#### Data to examine:

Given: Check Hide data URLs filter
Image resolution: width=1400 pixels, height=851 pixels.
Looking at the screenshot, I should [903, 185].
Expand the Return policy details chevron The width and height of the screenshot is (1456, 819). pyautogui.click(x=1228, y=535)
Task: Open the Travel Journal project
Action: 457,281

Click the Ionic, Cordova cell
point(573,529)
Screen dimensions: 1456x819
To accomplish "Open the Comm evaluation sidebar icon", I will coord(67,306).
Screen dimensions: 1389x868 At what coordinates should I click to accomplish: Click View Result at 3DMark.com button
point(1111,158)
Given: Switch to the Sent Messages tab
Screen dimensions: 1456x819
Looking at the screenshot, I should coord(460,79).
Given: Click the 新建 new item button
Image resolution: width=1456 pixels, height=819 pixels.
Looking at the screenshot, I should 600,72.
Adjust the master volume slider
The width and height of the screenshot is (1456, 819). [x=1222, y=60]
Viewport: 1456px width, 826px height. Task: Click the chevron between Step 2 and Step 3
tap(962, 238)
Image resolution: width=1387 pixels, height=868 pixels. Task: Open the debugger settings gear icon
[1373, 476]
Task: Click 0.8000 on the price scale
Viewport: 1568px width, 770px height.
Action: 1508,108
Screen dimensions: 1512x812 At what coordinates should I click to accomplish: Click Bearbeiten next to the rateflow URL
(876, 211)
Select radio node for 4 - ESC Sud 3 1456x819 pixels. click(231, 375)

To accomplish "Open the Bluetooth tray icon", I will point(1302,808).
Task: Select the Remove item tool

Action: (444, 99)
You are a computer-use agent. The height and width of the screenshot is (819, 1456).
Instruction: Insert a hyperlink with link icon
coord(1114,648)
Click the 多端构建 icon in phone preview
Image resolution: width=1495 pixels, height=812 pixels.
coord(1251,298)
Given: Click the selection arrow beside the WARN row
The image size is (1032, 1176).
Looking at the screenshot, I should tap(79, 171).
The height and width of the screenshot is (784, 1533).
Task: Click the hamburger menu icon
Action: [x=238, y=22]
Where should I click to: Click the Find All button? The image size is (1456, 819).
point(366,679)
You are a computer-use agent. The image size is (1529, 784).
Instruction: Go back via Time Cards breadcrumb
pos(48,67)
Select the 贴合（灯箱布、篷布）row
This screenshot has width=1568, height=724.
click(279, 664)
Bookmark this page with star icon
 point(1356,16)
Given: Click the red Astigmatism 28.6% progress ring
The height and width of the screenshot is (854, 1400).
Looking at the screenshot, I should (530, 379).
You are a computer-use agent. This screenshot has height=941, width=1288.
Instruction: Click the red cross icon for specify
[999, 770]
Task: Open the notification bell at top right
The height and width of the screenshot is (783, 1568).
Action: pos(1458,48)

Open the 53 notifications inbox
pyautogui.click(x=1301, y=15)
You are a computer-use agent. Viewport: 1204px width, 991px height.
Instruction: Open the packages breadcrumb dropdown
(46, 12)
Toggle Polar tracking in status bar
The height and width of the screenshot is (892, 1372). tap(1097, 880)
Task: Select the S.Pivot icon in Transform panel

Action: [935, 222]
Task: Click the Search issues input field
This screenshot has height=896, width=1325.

#### What you will do:
Only one stretch of the data above is needed. Restate it word for word, from the line containing "The image size is (1032, 1176)." through the line containing "You are a computer-use agent. The image", both ends included.

#### Exercise result:
The image size is (1032, 1176).
Looking at the screenshot, I should tap(79, 171).
The height and width of the screenshot is (784, 1533).
Task: Click the hamburger menu icon
Action: [x=238, y=22]
Where should I click to: Click the Find All button? The image size is (1456, 819).
point(366,679)
You are a computer-use agent. The image size is (1529, 784).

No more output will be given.